START Supplied records

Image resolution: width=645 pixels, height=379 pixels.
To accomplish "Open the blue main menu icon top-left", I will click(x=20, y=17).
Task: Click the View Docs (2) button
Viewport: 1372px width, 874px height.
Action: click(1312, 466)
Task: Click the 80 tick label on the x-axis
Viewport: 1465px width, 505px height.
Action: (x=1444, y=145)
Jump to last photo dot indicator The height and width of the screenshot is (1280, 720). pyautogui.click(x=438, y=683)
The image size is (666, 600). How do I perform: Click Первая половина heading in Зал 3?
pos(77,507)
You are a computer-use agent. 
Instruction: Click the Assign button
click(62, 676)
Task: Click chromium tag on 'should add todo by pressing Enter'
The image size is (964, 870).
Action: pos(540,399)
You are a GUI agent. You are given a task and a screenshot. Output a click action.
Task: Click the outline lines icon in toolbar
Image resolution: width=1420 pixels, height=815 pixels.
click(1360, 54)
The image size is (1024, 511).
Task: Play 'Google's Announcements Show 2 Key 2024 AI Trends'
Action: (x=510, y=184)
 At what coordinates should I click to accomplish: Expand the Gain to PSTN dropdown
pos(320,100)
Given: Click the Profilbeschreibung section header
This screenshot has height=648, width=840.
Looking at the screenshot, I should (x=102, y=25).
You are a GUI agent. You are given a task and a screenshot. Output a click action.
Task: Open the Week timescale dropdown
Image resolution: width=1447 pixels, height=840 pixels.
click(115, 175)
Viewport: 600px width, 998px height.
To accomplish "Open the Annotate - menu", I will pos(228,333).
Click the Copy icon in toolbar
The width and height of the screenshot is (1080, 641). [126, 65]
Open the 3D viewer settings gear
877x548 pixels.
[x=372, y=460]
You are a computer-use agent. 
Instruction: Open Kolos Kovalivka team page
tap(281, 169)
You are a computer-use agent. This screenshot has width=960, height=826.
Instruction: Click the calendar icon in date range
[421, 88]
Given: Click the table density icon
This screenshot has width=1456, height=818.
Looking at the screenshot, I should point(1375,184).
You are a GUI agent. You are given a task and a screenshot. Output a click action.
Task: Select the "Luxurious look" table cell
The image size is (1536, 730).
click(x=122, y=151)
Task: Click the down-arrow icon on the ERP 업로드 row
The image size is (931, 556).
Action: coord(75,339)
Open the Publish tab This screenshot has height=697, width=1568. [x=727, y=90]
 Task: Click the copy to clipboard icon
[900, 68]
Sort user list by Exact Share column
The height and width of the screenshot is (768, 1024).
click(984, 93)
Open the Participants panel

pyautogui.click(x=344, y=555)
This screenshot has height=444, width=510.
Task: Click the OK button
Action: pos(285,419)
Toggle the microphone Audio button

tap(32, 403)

END Supplied records

Your task
Write the material out again word for word.

Answer to this exercise
Image resolution: width=645 pixels, height=379 pixels.
To accomplish "Open the blue main menu icon top-left", I will click(x=20, y=17).
Task: Click the View Docs (2) button
Viewport: 1372px width, 874px height.
Action: click(1312, 466)
Task: Click the 80 tick label on the x-axis
Viewport: 1465px width, 505px height.
Action: (x=1444, y=145)
Jump to last photo dot indicator The height and width of the screenshot is (1280, 720). pyautogui.click(x=438, y=683)
The image size is (666, 600). How do I perform: Click Первая половина heading in Зал 3?
pos(77,507)
You are a computer-use agent. 
Instruction: Click the Assign button
click(62, 676)
Task: Click chromium tag on 'should add todo by pressing Enter'
The image size is (964, 870).
Action: pos(540,399)
You are a GUI agent. You are given a task and a screenshot. Output a click action.
Task: Click the outline lines icon in toolbar
Image resolution: width=1420 pixels, height=815 pixels.
click(1360, 54)
The image size is (1024, 511).
Task: Play 'Google's Announcements Show 2 Key 2024 AI Trends'
Action: (x=510, y=184)
 At what coordinates should I click to accomplish: Expand the Gain to PSTN dropdown
pos(320,100)
Given: Click the Profilbeschreibung section header
This screenshot has height=648, width=840.
Looking at the screenshot, I should (x=102, y=25).
You are a GUI agent. You are given a task and a screenshot. Output a click action.
Task: Open the Week timescale dropdown
Image resolution: width=1447 pixels, height=840 pixels.
click(115, 175)
Viewport: 600px width, 998px height.
To accomplish "Open the Annotate - menu", I will pos(228,333).
Click the Copy icon in toolbar
The width and height of the screenshot is (1080, 641). [126, 65]
Open the 3D viewer settings gear
877x548 pixels.
[x=372, y=460]
You are a computer-use agent. 
Instruction: Open Kolos Kovalivka team page
tap(281, 169)
You are a computer-use agent. This screenshot has width=960, height=826.
Instruction: Click the calendar icon in date range
[421, 88]
Given: Click the table density icon
This screenshot has width=1456, height=818.
Looking at the screenshot, I should point(1375,184).
You are a GUI agent. You are given a task and a screenshot. Output a click action.
Task: Select the "Luxurious look" table cell
The image size is (1536, 730).
click(x=122, y=151)
Task: Click the down-arrow icon on the ERP 업로드 row
The image size is (931, 556).
Action: coord(75,339)
Open the Publish tab This screenshot has height=697, width=1568. [x=727, y=90]
 Task: Click the copy to clipboard icon
[900, 68]
Sort user list by Exact Share column
The height and width of the screenshot is (768, 1024).
click(984, 93)
Open the Participants panel

pyautogui.click(x=344, y=555)
This screenshot has height=444, width=510.
Task: Click the OK button
Action: pos(285,419)
Toggle the microphone Audio button

tap(32, 403)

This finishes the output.